→ What is being asked
Write out every line unchanged, from the one containing "This screenshot has height=460, width=700." down to the one containing "Viewport: 1024px width, 576px", including both of those lines, and leave the pictures out of your answer.

→ Provided data

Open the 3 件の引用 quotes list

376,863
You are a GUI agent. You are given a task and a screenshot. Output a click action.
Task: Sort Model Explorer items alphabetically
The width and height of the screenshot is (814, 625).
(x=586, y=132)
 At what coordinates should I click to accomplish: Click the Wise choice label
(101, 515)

--

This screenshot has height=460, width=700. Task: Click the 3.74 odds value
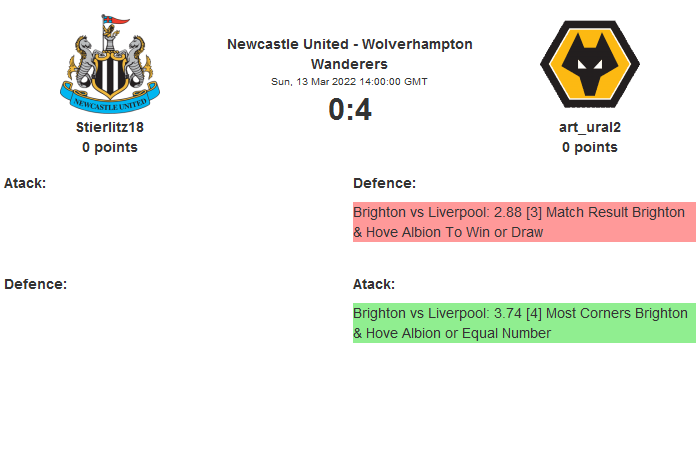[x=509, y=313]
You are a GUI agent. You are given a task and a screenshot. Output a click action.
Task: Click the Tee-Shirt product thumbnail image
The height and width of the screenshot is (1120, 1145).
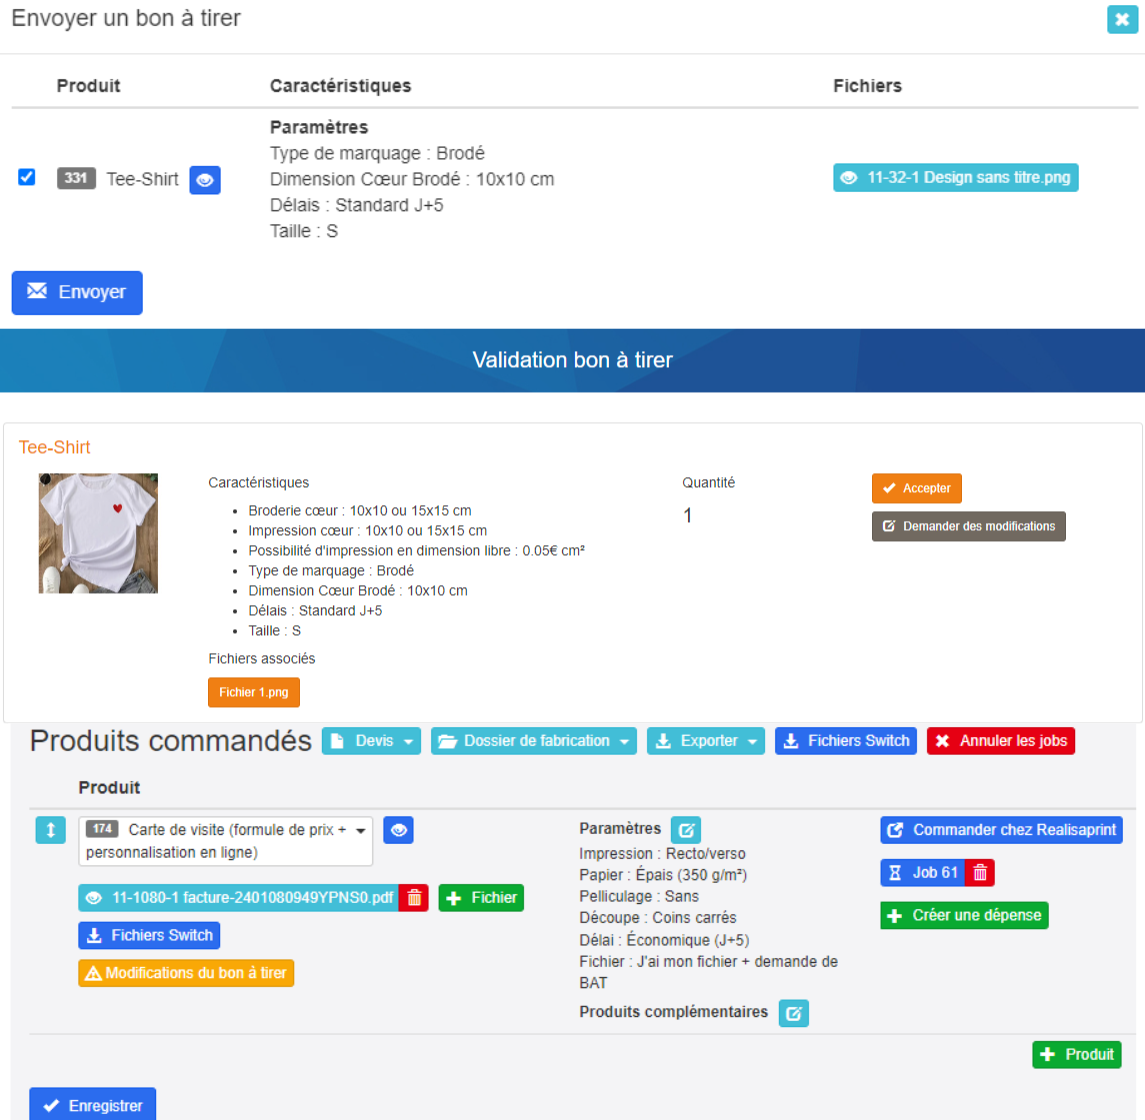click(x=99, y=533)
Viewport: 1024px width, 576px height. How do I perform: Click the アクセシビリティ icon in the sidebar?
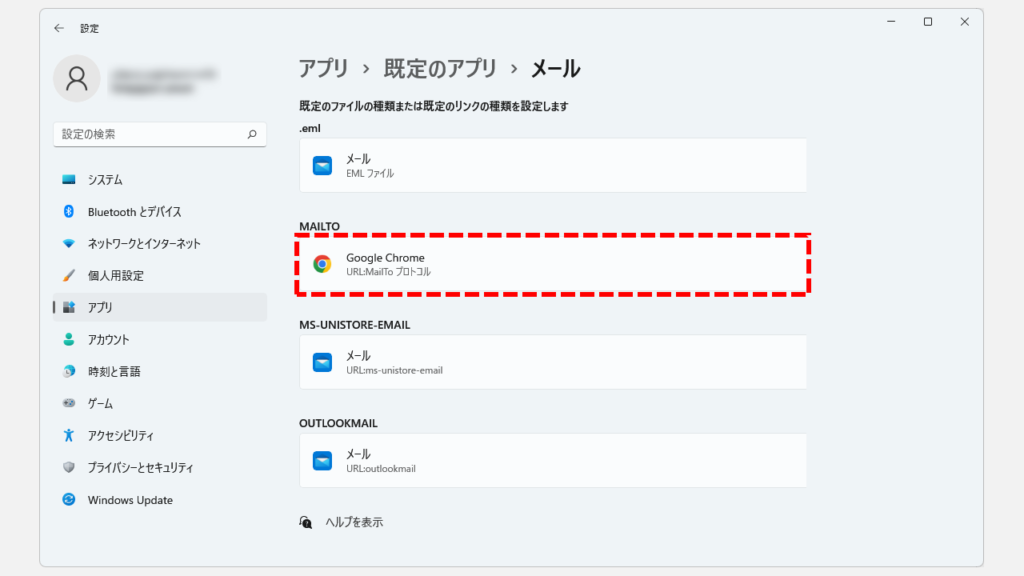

---

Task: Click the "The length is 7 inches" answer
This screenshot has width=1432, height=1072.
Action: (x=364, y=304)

→ Written response
This screenshot has height=460, width=700. Task: Click the 3.74 odds value
[x=509, y=313]
You are a GUI agent. You are given a task and a screenshot. Output a click action.
Task: Click the Tee-Shirt product thumbnail image
The height and width of the screenshot is (1120, 1145).
click(x=99, y=533)
Viewport: 1024px width, 576px height. How do I perform: Click the アクセシビリティ icon in the sidebar?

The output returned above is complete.